Nelson Rodríguez Leyva, a los 20 años, ya era un excelente aprendiz de este género literario más antiguo que Cristo. Es posible que sus inspiradores fueran Kafka o Jorge Luis Borges y por eso nada tiene que envidiarle a la principal cuentística del antiguo Oriente, tampoco al realismo mágico de Isabel Allende, porque se le adelantó a la autora de La casa de los espíritus. Su buena carga de poesía en la atmósfera de sus narraciones, su hondo pensamiento de adolescente precoz, son sus mejores virtudes, sus dones más preciados; todo lo supo utilizar para así mezclar lo real con lo sobrenatural. En su cuento titulado Pesadilla, dice:

"Según iba subiendo la escalera, me notaba más pesado. A cada peldaño que debía vencer era una parte de mi esfuerzo que escapaba inútilmente. Las piernas se tendían hacia los escalones como plomos colgados de una soga. Y sentía que todo mi cuerpo era atraído por la fuerza de la gravitación. Los temores no se alejaron de mí, sino que, al contrario, obraron más ímpetu, pareciendo que perdería la razón si no lograba encontrarme. Las manos adheridas a los huesos, como engomadas, me daban miedo y no podía olvidar que yo estaba muerto. Caminé frente al espejo. En vano busqué mi rostro".

"Ya he perdido gran parte de la piel del pecho; y con temor contemplo el orificio de bala en mi corazón. Con más intensidad que antes siento que mi cuerpo arde, o lo que queda del mismo, y ese dolor punzante me crea un vacío en el cual vago, y noto que camino sin moverme. Miro mis manos. Ya no queda nada excepto los huesos. No me acostumbro a la idea de estar muerto".

Seguramente la Unión de Escritores y Artistas de Cuba no pidió clemencia para el creador Nelson Rodríguez Leiva. Transcurría el largo y lamentable tiempo de Nadie escuchaba. Durante la guerra de los mambises en el siglo XIX, el Mayor General José Maceo habría intercedido en su defensa. Cuando uno de sus bravos subalternos situó a la banda de músicos en un lugar riesgoso, José Maceo exclamó, molesto: "Si usted o yo morimos, nada importaría: se corre el escalafón y nos sustituyen fácilmente; pero si muere un artista, no podríamos hacer lo mismo ".

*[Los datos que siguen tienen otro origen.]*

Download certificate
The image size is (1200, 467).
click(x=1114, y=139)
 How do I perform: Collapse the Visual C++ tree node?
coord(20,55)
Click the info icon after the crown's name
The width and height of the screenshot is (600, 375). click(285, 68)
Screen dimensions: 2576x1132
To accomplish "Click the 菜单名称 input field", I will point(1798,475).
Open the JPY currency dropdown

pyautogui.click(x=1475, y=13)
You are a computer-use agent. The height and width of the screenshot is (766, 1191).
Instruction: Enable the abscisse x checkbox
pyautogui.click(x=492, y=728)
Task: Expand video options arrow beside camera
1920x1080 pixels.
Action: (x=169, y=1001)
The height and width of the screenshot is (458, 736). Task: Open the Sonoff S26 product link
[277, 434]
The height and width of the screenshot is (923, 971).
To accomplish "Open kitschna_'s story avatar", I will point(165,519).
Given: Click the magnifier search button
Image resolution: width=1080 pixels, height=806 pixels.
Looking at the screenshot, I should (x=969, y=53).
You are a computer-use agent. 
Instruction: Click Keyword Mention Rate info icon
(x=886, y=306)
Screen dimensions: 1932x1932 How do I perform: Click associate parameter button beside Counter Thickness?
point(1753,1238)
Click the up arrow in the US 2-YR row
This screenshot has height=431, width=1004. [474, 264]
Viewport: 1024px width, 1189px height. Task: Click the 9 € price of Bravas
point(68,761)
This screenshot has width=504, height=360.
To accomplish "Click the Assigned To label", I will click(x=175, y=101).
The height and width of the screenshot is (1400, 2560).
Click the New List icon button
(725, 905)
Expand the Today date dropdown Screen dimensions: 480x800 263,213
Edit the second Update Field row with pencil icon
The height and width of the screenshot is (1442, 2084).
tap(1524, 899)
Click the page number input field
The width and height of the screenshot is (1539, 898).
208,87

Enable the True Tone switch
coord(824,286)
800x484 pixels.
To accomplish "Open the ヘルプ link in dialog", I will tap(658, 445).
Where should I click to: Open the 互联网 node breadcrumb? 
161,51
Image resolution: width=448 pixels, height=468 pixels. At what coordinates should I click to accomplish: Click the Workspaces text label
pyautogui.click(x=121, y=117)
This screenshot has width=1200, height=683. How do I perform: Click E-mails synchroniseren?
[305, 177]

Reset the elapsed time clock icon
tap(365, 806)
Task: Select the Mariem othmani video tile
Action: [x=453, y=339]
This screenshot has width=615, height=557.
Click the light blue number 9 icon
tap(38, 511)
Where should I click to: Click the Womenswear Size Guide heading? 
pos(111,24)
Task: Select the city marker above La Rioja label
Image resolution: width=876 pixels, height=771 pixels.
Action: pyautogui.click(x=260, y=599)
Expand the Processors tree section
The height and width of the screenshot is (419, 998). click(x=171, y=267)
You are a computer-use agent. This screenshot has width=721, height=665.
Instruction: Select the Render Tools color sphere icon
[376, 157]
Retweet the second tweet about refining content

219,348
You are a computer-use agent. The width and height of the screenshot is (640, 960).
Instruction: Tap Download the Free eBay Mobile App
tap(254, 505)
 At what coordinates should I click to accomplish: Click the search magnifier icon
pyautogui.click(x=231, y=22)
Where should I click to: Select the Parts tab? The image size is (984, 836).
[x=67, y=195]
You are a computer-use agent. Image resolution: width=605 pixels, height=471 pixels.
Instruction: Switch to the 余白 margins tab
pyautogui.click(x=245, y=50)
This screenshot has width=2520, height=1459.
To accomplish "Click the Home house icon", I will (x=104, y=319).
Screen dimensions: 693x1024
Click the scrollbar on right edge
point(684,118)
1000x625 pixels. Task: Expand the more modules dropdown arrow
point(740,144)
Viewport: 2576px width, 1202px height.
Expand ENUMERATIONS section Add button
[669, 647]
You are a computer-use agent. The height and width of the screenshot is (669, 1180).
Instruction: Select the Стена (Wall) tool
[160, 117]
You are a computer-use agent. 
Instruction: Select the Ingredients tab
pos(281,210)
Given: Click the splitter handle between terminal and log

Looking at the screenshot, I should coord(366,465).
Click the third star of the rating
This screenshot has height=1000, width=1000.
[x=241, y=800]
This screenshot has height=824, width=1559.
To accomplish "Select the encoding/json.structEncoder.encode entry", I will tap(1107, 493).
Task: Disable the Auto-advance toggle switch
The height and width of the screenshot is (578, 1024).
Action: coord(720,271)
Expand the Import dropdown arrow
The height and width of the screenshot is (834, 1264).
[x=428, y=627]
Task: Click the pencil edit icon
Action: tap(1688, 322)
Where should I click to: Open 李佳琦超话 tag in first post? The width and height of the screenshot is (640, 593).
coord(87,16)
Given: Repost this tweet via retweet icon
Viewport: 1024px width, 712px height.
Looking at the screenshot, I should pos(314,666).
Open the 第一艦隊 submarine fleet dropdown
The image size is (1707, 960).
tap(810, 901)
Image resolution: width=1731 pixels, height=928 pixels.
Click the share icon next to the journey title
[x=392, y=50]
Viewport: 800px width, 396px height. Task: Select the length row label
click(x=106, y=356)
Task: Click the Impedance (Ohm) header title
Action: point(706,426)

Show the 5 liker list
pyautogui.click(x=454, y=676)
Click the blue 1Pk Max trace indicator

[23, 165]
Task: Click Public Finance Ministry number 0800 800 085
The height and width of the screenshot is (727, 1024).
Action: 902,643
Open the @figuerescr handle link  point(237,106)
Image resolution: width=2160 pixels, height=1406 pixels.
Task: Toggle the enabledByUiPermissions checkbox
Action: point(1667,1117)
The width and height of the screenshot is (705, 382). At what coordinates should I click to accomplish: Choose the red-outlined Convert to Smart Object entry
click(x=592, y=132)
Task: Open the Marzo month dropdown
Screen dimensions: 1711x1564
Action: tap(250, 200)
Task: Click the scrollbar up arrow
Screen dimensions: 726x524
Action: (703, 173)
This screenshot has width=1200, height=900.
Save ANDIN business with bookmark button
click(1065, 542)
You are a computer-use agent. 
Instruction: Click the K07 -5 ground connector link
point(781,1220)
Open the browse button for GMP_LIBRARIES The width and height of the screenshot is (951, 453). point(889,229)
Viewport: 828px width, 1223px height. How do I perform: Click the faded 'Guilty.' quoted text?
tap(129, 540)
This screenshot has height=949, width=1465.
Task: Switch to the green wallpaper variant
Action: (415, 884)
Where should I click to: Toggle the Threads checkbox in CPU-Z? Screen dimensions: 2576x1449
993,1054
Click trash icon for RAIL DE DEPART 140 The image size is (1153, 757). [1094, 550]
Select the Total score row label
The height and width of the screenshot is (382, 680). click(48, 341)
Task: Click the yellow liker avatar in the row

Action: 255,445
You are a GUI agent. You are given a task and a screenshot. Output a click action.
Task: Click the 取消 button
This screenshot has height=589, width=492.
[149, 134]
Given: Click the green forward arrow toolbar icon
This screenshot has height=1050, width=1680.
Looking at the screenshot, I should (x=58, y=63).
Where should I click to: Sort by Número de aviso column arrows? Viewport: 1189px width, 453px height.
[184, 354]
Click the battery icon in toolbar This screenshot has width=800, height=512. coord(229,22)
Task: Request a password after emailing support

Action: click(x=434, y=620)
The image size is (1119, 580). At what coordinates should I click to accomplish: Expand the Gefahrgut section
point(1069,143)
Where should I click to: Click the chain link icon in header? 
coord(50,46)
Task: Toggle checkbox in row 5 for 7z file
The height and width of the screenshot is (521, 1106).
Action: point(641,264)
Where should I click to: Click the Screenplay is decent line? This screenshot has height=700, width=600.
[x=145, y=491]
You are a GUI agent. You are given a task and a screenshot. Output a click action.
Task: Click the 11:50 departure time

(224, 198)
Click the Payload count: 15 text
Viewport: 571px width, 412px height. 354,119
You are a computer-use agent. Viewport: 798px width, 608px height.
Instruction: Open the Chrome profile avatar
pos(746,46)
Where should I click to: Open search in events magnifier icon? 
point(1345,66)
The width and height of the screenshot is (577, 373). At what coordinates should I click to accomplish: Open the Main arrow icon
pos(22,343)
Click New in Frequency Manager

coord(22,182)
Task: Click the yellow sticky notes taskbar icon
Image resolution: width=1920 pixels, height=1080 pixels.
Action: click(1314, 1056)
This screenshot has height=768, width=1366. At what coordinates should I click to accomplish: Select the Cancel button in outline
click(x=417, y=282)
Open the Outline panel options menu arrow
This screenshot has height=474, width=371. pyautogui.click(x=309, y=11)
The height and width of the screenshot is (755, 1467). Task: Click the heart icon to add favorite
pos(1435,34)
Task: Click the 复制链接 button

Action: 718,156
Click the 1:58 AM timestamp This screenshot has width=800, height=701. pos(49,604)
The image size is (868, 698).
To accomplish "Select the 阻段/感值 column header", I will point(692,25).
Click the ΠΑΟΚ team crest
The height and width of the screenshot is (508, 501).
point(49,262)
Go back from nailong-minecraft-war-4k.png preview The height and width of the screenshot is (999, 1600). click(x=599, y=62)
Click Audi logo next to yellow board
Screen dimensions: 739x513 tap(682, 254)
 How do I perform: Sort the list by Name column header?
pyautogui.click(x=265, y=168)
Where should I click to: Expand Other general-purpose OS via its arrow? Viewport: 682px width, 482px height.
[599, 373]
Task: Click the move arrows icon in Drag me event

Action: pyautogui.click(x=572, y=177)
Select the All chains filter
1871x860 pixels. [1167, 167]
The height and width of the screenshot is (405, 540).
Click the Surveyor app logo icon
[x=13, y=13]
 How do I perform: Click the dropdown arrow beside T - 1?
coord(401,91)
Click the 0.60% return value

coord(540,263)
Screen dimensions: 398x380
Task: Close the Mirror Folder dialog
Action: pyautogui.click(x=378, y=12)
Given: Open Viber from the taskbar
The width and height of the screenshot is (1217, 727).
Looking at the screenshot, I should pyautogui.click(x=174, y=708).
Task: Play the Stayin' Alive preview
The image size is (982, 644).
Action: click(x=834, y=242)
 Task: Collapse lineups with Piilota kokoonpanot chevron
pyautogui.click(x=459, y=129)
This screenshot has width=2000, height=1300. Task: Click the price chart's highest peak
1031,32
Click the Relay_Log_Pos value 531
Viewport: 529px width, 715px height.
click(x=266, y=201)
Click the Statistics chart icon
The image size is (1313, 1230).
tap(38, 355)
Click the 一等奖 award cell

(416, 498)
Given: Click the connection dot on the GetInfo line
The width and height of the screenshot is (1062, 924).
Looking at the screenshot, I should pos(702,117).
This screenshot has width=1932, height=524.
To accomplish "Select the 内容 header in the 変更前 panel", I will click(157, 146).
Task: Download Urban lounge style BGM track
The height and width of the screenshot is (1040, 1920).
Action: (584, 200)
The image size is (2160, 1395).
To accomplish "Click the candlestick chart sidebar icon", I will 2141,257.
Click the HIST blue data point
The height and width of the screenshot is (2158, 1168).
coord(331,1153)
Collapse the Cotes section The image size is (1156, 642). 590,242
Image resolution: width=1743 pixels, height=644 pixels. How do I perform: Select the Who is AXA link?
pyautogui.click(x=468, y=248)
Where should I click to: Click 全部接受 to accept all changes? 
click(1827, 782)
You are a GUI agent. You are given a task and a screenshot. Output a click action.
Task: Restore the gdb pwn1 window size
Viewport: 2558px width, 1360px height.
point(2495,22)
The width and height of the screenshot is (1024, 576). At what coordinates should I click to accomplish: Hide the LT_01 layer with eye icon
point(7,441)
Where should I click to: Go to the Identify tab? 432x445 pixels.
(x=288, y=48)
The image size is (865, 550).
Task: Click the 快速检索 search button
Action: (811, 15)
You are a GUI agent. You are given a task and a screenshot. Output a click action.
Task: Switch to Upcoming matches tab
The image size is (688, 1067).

La vida de este artista a nadie importó. Su mayor pecado, mientras sufría el totalitarismo castrista, fue sentirse dueño de sus decisiones. El, que sólo era romántico y a veces lloraba, cometió un error: usar la fuerza que no poseía realmente en pos de la libertad, pero mayor error fue haberlo matarlo aquella noche de 1971, durante el apogeo del estalinismo en Cuba.

El otro día, cuando tomé su libro entre mis manos, salvado del holocausto por manos generosas, aún con sus páginas blancas y limpias, como recién salido de la imprenta, sentí una gran angustia, un raro dolor. Su destino fue morir, pensé; el mío, a pesar de haber sentido una vez mi muerte en un paredón de fusilamiento, fue seguir aquí, para que un día, mientras un sol inmenso y hermoso de abril pudiera asomarse por entre los framboyanes de mi calle, yo abriera la puerta de mi casa para recibir de manos de un amigo el libro de Nelson, con su portada color naranja, igual que el sol de esa tarde y las impresionantes palabras que aparecen en uno de sus relatos:

"Me doy cuenta de que soy levantado en peso. Ya no oigo nada. Debe ser por lo hermético de mi encierro. Sé que dentro de un rato todo habrá pasado, y acabará con unas paletadas de tierra. Era bueno, dirán".

O esas otras que escribió tal vez como epitafio: "Ahora sí estoy convencido que me queda poco. Y por tanto deseo dejar un recuerdo. No quiero que me olviden".

NOTA DE LA REDACCION

En el primer párrafo: "por intentar el secuestro de un avión", es preciso aclarar que se trataba de una avioneta de fumigación, y no de un avión comercial.